While the cows have breakfast, we check them over, looking at their eyes and noses, how they are walking, making sure no one looks like they are going to calve.  It’s still pretty early but the stress of the cold can cause bad things to happen. After cow-checks, Dave and I meet up at the shed and scoop out the manure that isn’t completely frozen to the ground.  We put down a fresh bed of pine shavings and make sure their room is all made up for the next night.

All lined up and waiting to go feed.

This morning was the coldest we have seen since we’ve been here.  The Mule wouldn’t start and we thought it would be easier to just feed square bales in the corral since there is so much snow.  Because the Mule wouldn’t go, we just put the bales of hay in this calf-sled and pulled it into the corral and fed everyone.

Feeding the old school way. I’m so glad we only have a few cows! We use this shed if we have to drag a newborn calf into the barn to get warm.

The next problem of course is keeping the water tanks open.  This would be easier with an electric tank heater, but again, this is a drawback of being on solar energy only.  We do have a propane water heater but it only works when it is about 20 degrees and above, so we are left to find other solutions.  Obviously we chop ice with shovels, spuds, and a pick axe, but when it doesn’t get above minus two for three days it is difficult to keep the water open for the cows. We never fill the tank to the top so we can always put in water from a hydrant and a hose.  This morning, the hoses were frozen as well, even though we kept them in the barn.  We filled a giant 32 gallon cooler with hot water from the house and several 5 gallon buckets and drove them up to the corral and melted all the ice in the tank.  

Watering the old school way, after filling the buckets/cooler inside with steaming hot water we delivered it to the cows 5 gallons at a time.

Oh yes, while all of this activity was going on it continued to snow.  I went back to the panels and cleared them with the snow rake, and then raked some of the snow off the house and garage roofs.  Dave went back in the tractor and cleared the barnyard and the driveway.  He was going to do the whole road, but it’s supposed to keep snowing tonight so he won’t waste the diesel fuel by doing it twice.  Instead he’ll do it tomorrow….if everything starts!

That has been morning life on the ranch the last few days.  It’s “things break cold” weather but the cattle need feeding and the snow needs clearing.  I am not complaining, at least we don’t have a power bill…hahahaha.  We are going to work to make our lives a little easier in the future winters by hooking into the grid.  We have new neighbors to the north and east and are trying to work out a way to split costs to get everyone hooked up out here. After hearing about our winter solar shenanigans nobody seems to want to be off grid.

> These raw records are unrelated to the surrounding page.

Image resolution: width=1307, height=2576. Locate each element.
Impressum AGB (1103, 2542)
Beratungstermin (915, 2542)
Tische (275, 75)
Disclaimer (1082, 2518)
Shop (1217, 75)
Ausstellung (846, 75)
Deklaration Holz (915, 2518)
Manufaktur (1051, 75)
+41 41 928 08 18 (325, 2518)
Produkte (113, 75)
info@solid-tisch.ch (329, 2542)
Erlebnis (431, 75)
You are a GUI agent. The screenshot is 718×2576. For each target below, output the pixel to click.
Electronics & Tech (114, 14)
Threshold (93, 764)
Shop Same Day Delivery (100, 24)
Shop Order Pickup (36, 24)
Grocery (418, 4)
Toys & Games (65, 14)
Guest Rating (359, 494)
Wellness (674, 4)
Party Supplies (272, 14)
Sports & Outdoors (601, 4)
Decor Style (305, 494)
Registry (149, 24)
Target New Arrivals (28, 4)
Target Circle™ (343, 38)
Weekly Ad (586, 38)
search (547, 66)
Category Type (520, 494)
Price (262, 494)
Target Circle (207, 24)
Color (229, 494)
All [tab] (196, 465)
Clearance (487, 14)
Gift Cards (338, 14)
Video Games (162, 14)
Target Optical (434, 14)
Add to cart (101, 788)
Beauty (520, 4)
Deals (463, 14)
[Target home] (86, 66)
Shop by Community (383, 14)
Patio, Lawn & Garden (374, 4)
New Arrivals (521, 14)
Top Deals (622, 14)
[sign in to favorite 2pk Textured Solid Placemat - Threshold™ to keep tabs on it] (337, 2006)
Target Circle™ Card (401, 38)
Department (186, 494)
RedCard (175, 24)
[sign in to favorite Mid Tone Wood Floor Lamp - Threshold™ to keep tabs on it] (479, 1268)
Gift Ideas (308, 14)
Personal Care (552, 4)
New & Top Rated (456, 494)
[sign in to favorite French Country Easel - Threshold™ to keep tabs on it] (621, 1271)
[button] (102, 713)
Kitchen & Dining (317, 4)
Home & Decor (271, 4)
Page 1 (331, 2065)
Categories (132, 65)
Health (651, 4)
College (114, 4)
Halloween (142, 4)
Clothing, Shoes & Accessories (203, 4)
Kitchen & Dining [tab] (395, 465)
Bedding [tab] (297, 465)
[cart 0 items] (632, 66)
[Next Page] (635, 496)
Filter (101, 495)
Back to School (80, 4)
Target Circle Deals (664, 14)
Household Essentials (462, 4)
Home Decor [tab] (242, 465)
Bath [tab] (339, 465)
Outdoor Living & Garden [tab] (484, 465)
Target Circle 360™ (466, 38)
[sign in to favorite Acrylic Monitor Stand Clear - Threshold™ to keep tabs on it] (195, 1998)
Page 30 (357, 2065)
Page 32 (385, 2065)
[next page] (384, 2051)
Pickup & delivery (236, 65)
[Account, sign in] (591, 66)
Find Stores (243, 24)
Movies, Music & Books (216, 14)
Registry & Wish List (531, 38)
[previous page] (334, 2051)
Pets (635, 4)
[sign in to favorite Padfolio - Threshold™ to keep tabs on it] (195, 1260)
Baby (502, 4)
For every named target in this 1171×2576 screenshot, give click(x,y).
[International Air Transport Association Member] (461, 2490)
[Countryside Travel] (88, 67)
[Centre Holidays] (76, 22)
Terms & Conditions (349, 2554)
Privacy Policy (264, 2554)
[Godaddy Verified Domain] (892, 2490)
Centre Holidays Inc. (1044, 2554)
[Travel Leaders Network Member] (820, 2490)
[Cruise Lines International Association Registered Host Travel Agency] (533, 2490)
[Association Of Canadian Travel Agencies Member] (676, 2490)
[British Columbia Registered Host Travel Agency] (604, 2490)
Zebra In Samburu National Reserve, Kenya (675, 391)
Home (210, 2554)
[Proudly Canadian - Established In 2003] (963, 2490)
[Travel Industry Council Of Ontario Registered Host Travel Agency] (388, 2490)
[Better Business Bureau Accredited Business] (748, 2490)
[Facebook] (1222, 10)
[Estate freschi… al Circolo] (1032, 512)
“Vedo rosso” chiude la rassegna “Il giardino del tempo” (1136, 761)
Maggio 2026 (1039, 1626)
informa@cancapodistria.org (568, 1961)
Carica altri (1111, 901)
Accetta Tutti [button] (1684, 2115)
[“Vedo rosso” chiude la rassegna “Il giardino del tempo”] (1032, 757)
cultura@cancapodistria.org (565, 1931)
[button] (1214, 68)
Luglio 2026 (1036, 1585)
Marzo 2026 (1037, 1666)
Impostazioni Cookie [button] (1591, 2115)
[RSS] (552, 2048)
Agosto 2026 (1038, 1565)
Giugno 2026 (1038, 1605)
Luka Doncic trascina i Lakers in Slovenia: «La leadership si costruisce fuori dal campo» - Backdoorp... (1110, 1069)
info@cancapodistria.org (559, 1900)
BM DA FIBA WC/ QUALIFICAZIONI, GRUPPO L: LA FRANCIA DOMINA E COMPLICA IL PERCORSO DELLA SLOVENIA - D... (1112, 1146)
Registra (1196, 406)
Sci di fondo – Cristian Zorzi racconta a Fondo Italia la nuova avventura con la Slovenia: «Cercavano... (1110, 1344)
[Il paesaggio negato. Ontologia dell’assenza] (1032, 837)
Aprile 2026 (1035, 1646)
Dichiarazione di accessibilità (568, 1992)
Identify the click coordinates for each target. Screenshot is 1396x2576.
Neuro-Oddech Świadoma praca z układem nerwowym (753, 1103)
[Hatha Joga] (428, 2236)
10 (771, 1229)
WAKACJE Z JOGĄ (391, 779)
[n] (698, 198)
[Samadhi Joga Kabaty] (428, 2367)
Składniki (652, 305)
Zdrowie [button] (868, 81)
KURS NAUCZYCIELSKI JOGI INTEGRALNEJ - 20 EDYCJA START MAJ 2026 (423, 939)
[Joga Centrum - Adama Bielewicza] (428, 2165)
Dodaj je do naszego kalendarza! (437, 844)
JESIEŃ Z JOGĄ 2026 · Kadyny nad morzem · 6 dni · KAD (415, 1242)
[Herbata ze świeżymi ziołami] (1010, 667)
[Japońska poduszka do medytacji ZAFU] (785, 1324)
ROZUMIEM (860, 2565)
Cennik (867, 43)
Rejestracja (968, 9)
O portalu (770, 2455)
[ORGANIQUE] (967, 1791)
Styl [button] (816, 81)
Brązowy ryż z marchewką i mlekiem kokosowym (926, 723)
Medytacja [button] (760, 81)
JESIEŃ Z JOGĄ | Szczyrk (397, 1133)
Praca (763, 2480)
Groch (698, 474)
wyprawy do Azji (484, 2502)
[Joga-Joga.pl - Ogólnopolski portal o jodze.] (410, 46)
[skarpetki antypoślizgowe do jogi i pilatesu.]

It’s early afternoon, the snow finally stopped for now, and the sun is peeking out.  The cows are still shuffling around in the corral and they will probably hang out there or go back in the shed until we feed again in the early evening.  Sheriff Joe is passed out in front of the stove and the barn kitty ran back to the barn to hang out in the hay bales.  He has been staying in the mud-room at nights because it is so cold.  Notice I didn’t say “sleeping” in the mud-room. He likes to start meowing around 3AM but it’s way too cold to throw him out. 

And that is how things are on the Holler.  As hectic as the morning seemed, I still feel it was better than going to an office, or even flying in bad weather.  Plus, I get to work with my two favorites, Rancher Dave and Sheriff Joe.  The cows look cold but they seem to be doing fine and are enjoying their extra rations and hot water.  Valentine’s toe is fine, by the way. God Bless all of you reading this.  I hope you are warm and toasty and hanging on to your liberties out there in the real world.  Cheers!

Fatz after getting a drink of hot water.